Turkish VC Firm Adopts Global FoF Strategy
Turkish venture firm Finberg has evolved its strategy to include a fund-of-funds that invests in vehicles across North America, the UK, and Asia. The firm, which has deployed over $100M across 48 direct investments, uses its 17 fund investments to build cross-border knowledge flows and relationships. This model indicates a maturation of the Turkish VC scene, aiming to connect local founders with global capital and standards.

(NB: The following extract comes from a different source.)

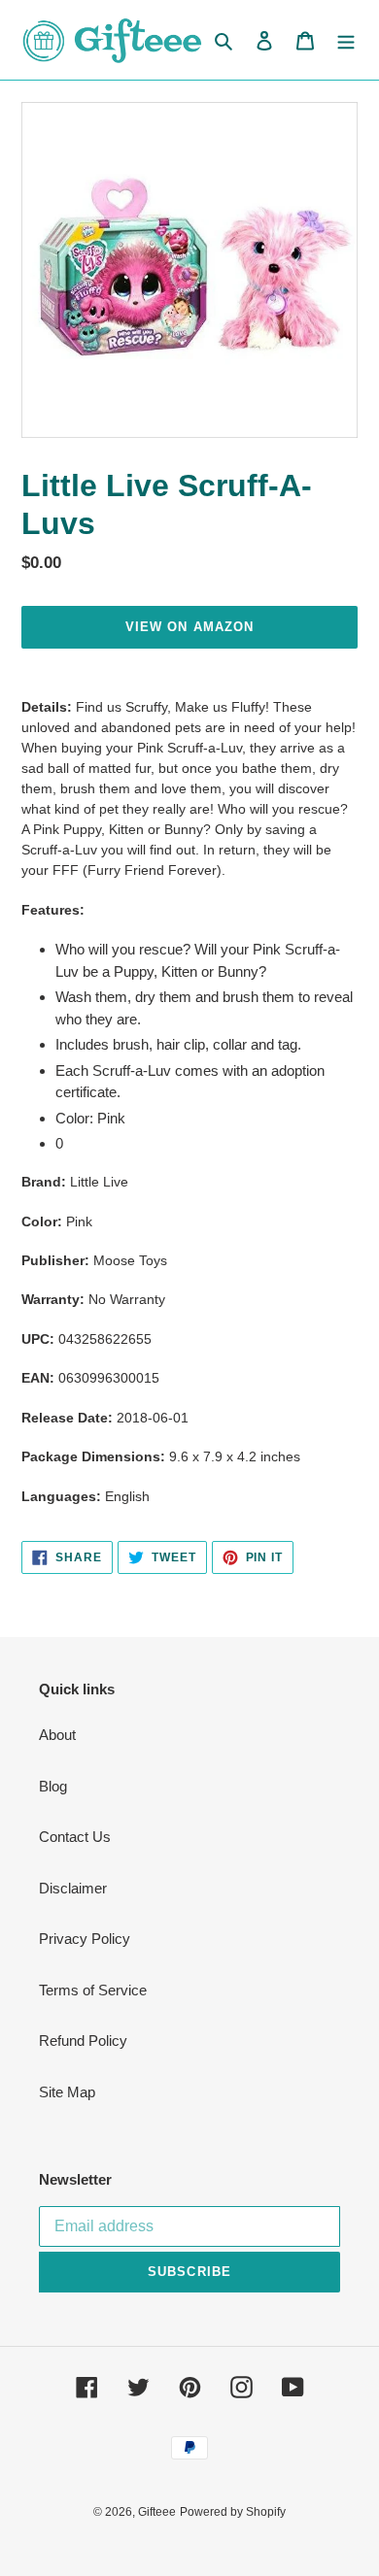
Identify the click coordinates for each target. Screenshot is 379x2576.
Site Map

- Finberg, a subsidiary of Fibabanka, was one of the first retail-banking-led corporate venture capital funds in Turkey. It now manages multiple vehicles, including the Finberg Yıldız Venture Capital Investment Fund, which has a size of ₺1.5 billion and invests in sectors like finance, energy, software, and gaming. - The Turkish government actively promotes the venture capital ecosystem through various initiatives. This includes the Ministry of Industry and Technology supporting VC funds and the "Turcorn 100" program, which is designed to help startups with the potential to reach a $1 billion valuation. The Treasury has also previously created a $250 million fund to invest in a "fund of funds." - In 2024, the Turkish startup ecosystem saw a significant increase in total deal volume, reaching a record-breaking $2.6 billion, a substantial rise from $497 million in 2023. The number of deals also grew from 297 to 331 in the same period. - The first quarter of 2025 recorded $70.2 million in total deal volume for Turkish startups, with early-stage investments making up the largest share at 61%. Fintech was the leading vertical with 12 deals, followed by artificial intelligence with nine. - Foreign investors play a crucial role in the Turkish startup market, participating in 44% of all investment rounds in 2024. While local investors were involved in more transactions in Q1 2025, foreign investors contributed a significantly larger share of the deal volume at 61%. - Pre-money valuations for seed-stage startups in Turkey have historically been about 22% lower than in Europe and 61% lower than in the US, presenting a notable opportunity for early-stage investors. - Macroeconomic factors such as currency volatility and inflation present ongoing challenges for the Turkish startup ecosystem. These issues can influence foreign investor sentiment and create a more cautious investment approach. - A 2024 regulation now allows Turkish Venture Capital Investment Funds (VCIFs) to invest in startups operating both in Turkey and abroad, with a particular focus on ventures led by the Turkish diaspora.